Traitement préventif
Le traitement préventif s’adresse aux femmes porteuses d’un anticorps
anti-SSA dont seulement 1% d’entre elles (en l’absence d’antécédent de BAVc)
aura cette complication et surtout aux patientes avec un antécédent de BAVc
pour qui le risque de récurrence est de 20%. Le traitement prophylactique doit
de ce fait être parfaitement toléré.
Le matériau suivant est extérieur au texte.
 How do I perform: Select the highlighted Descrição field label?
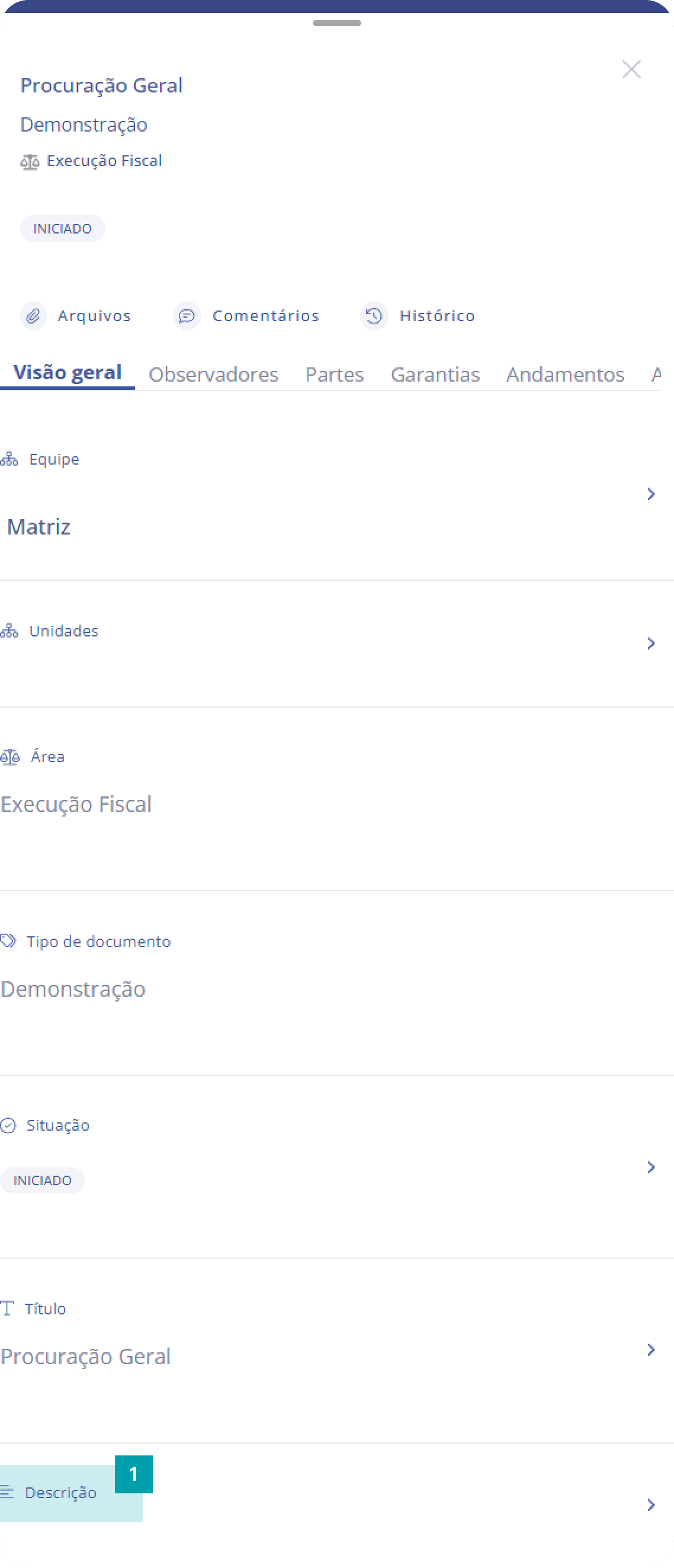coord(60,1493)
Pour cette raison, les corticoïdes fluorés
ne peuvent pas être proposés aux patientes sans antécédents de LN. En revanche,
une surveillance régulière du rythme cardiaque fœtal est indispensable pour
détecter le plus tôt possible les blocs auriculo-ventriculaire de faible degré
(surveillance échographique fœtale tous les 15 jours de la 16ème à
la 24ème semaine d’aménorrhée) et optimiser l’efficacité du
traitement curatif. La prednisone et la prednisolone sont inactivées par la 11βhydroxylase placentaire et
n’ont pas d’effet démontré sur le risque de BAVc ; elles sont souvent
prescrites pour la pathologie maternelle. Récemment, le rôle possiblement
protecteur de l’hydroxychloroquine a été souligné [45]. Enfin, un taux faible en vitamine D ayant été retrouvé pendant la
période de développement du BAV [46], il est raisonnable de proposer une
recharge en vitamine D dès le début de la grossesse. En cas d’antécédent de
LN, la surveillance échographique doit être hebdomadaire. L’hydroxychloroquine
pourrait également être intéressante pour diminuer le risque de récurrence [47].
En revanche, les immunoglobulines intra-veineuses n’ont pas d’intérêt [48]. Dans tous les cas
de figures, un ECG systématique doit être effectué à la naissance puis répété
dans les 3 jours.
Le suivi à long terme des enfants nés avec un LNN cutané
et/ou cardiaque montre qu’ils ne développent pas de maladie auto-immune.
Conclusion
Maladie rare mais sévère, le lupus néonatal est
mieux pris en charge en 2012. Sa physiopathologie est mieux appréhendée et
permettra à terme l’utilisation de nouveaux traitements.